## WHAT THE TASK REQUIRES
Please repeat exactly the lines from the one containing "Task: Select Utilization in the sidebar" through the last line of the records below, both included, and leave out any pictures.

Records drawn from a dataset
☆ ☆ ☆
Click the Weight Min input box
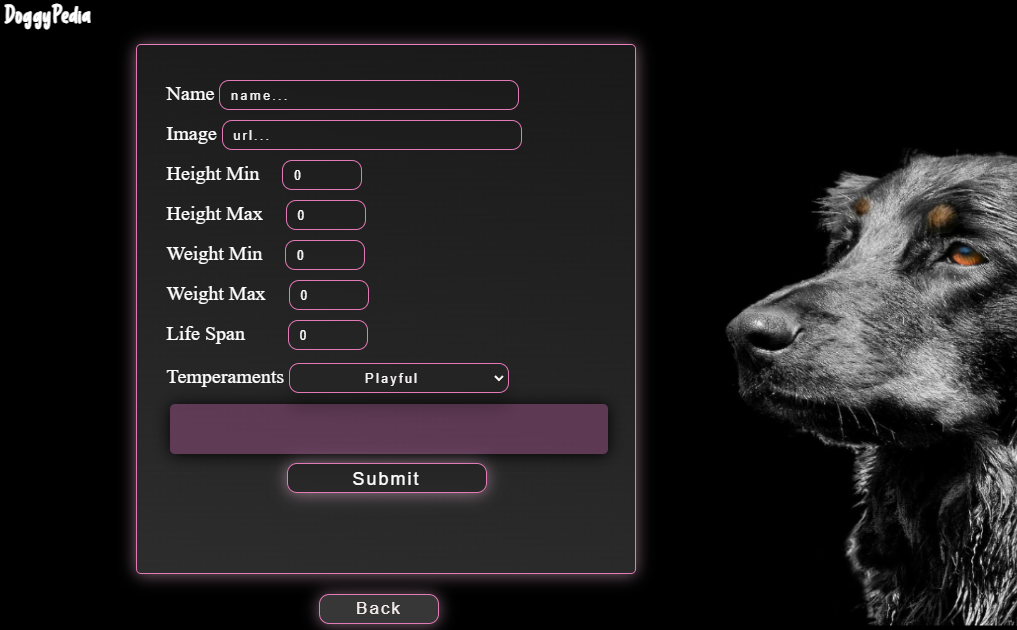The image size is (1017, 630). (x=324, y=255)
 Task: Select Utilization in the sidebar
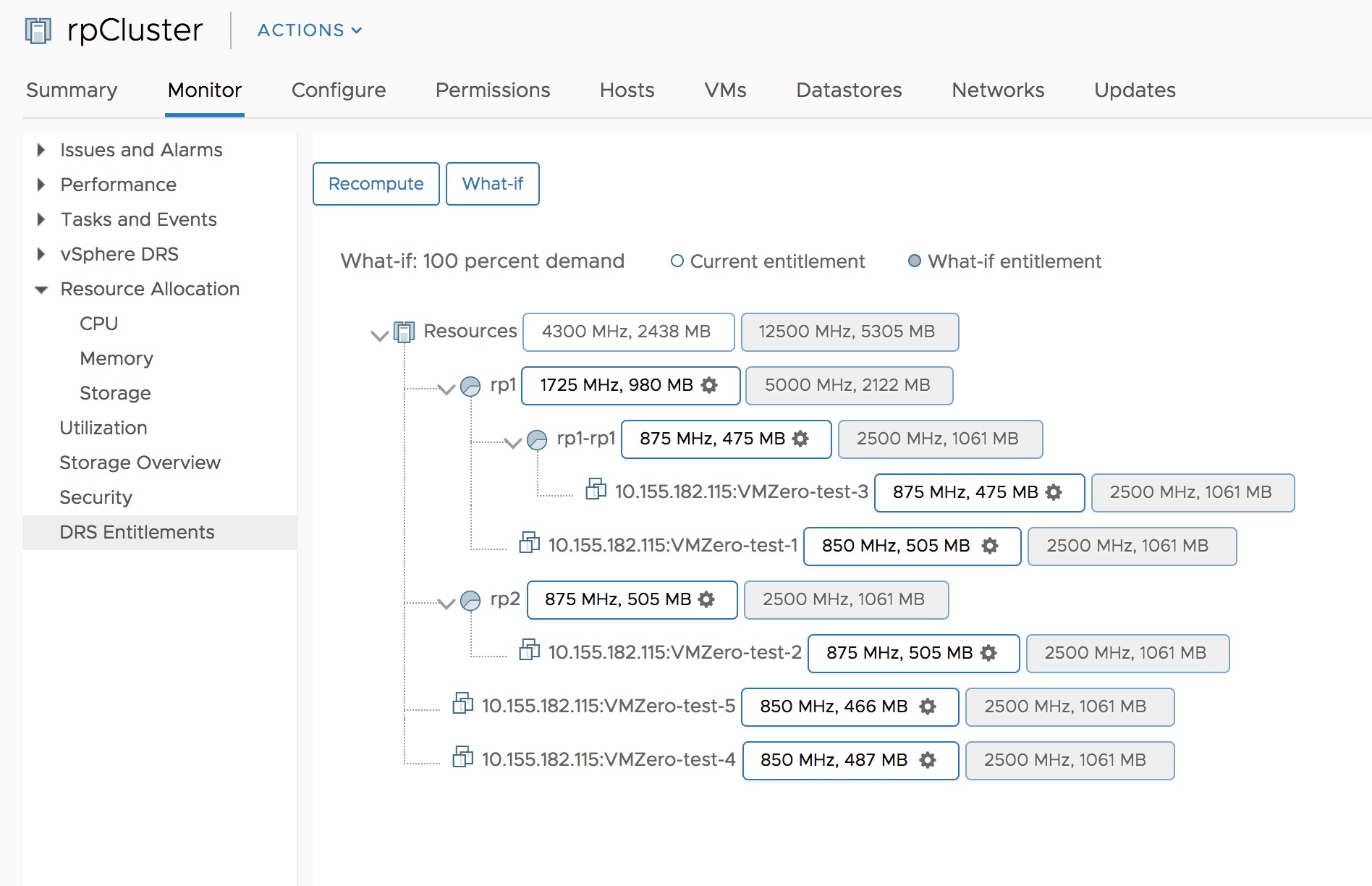coord(103,428)
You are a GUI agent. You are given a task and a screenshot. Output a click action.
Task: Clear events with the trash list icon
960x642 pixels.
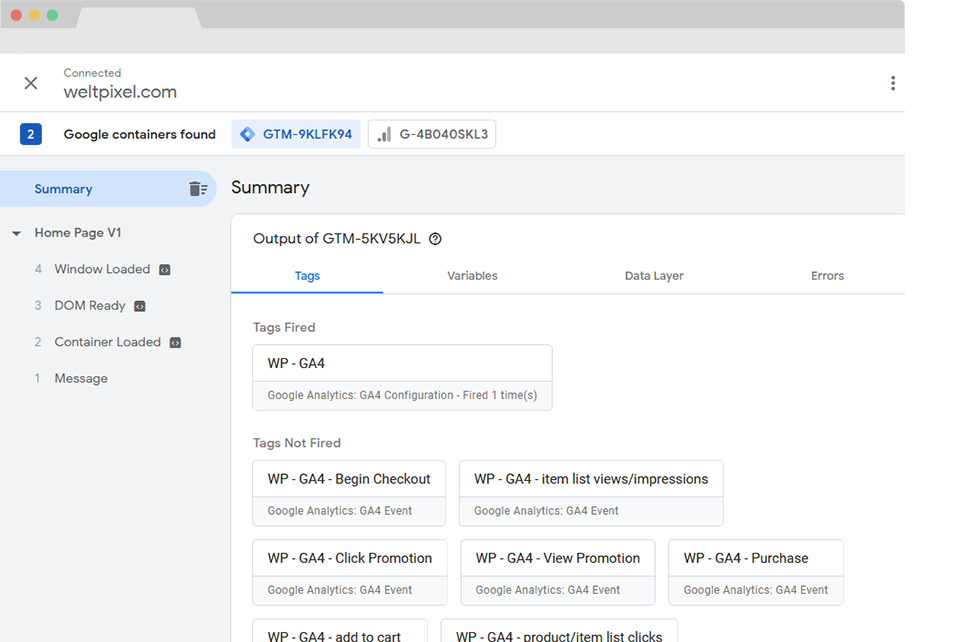click(x=197, y=189)
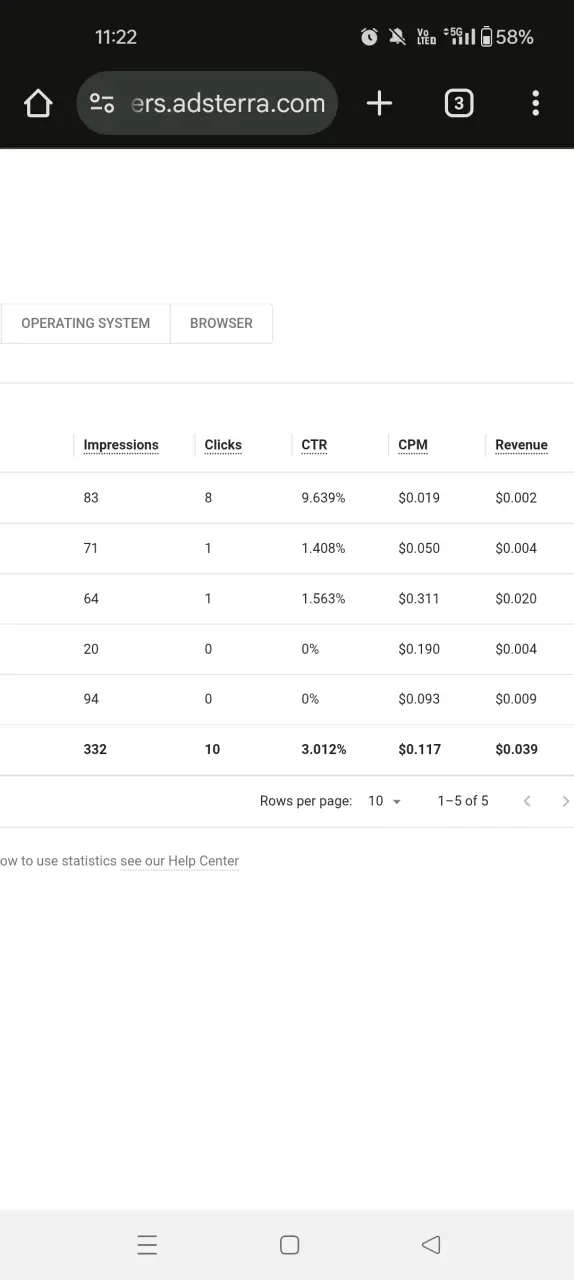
☆ ☆ ☆
## EXERCISE RESULT
 Task: Select Utilization in the sidebar
coord(103,428)
You are a GUI agent. You are given a task and a screenshot. Output a click action.
Task: Clear events with the trash list icon
960x642 pixels.
click(x=197, y=189)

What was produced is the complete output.